The SHBG gene and hormone dependence of breast cancer: A novel mechanism of hormone dependence of MCF-7 human breast cancer cells based upon SHBG

Background: SHBG (sex hormone binding globulin) is a 45 kDa glycoprotein that binds sex steroid with high specificity and affinity. SHBG is produced in various tissues including breast, liver, endometrium, and prostate via activated ERα and is secreted into plasma. SHBG regulates the activity of bioavailable sex steroid in plasma and in cells and also modulates cell growth regulation. Methods: The predictive value of SHBG on the efficacy of hormone therapy against human breast cancer was determined.

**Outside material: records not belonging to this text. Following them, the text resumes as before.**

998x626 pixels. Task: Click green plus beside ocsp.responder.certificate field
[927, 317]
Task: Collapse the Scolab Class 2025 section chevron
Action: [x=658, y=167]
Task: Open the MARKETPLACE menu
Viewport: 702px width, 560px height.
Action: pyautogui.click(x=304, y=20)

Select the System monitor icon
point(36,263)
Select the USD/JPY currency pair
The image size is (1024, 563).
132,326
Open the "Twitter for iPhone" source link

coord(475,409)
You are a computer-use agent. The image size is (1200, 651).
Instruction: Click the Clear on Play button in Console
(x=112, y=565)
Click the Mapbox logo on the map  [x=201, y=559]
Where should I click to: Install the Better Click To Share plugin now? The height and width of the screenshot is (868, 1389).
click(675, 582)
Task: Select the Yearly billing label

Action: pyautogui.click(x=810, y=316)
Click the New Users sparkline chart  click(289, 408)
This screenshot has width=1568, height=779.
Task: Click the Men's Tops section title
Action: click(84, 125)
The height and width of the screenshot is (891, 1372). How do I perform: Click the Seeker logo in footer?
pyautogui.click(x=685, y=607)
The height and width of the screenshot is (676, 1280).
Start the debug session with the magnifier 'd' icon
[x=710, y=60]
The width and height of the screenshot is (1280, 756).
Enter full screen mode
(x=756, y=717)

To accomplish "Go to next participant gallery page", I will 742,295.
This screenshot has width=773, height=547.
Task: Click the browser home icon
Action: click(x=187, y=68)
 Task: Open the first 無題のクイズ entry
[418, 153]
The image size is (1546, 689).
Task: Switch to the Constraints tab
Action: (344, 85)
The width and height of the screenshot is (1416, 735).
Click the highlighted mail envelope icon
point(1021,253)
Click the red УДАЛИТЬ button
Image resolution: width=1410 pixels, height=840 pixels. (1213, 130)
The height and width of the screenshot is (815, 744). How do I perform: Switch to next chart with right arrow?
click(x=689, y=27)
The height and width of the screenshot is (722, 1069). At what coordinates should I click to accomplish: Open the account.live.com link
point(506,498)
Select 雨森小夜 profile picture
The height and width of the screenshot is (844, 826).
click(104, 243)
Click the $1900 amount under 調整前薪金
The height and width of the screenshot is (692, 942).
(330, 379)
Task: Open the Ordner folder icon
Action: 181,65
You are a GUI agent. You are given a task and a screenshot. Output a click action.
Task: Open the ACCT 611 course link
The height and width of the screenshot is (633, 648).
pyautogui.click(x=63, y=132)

To evaluate the role of shbg gene expression in estrogen-dependent cell growth of MCF-7 breast cancer, cDNA cloning and determination of the expression of the shbg gene of MCF-7 cells was performed using PCR, RT-PCR Southern blotting. Results: The SHBG titer (17β;-estradiol binding capacity of SHBG) showed high predictability for the hormone dependence of breast cancer. Tumors of patients with high SHBG titers showed a 91.8% response rate (N = 49). In contrast, tumors of patients with low SHBG titers showed only an 8.2% response rate (N = 61). From our experimental results using MCF-7 cells, it is suggested that the SHBG titer includes SHBG secreted from liver and breast cancer cells. MCF-7 cells showed high expression of the wild type shbg gene, hybridized with Hammond's SHBG probe, which represents the 3' portion of SHBG-cDNA cloned from hepatocytes. E2 (17β-estradiol) induced the expression of the wild type shbg gene. However, the exon VII splicing variant of the shbg gene did not respond to E2 induction. Conclusions: From our results and the reports of other investigators, it is suggested that loss of hormone dependence in breast cancer may be caused by the loss of wild type shbg gene and the appearance of the exon VII splicing variant. The shbg-E2 complex binds to SHBG receptor (SHBGR) in cell membrane and internalizes through SHBGR mediated endocytosis causing the production of intracellular cAMP and E2-responsive second messenger. SHBG functions as a nuclear protein. From these data, we prepared a model of a novel mechanism of hormone dependence of breast cancer based upon SHBG and the shbg gene.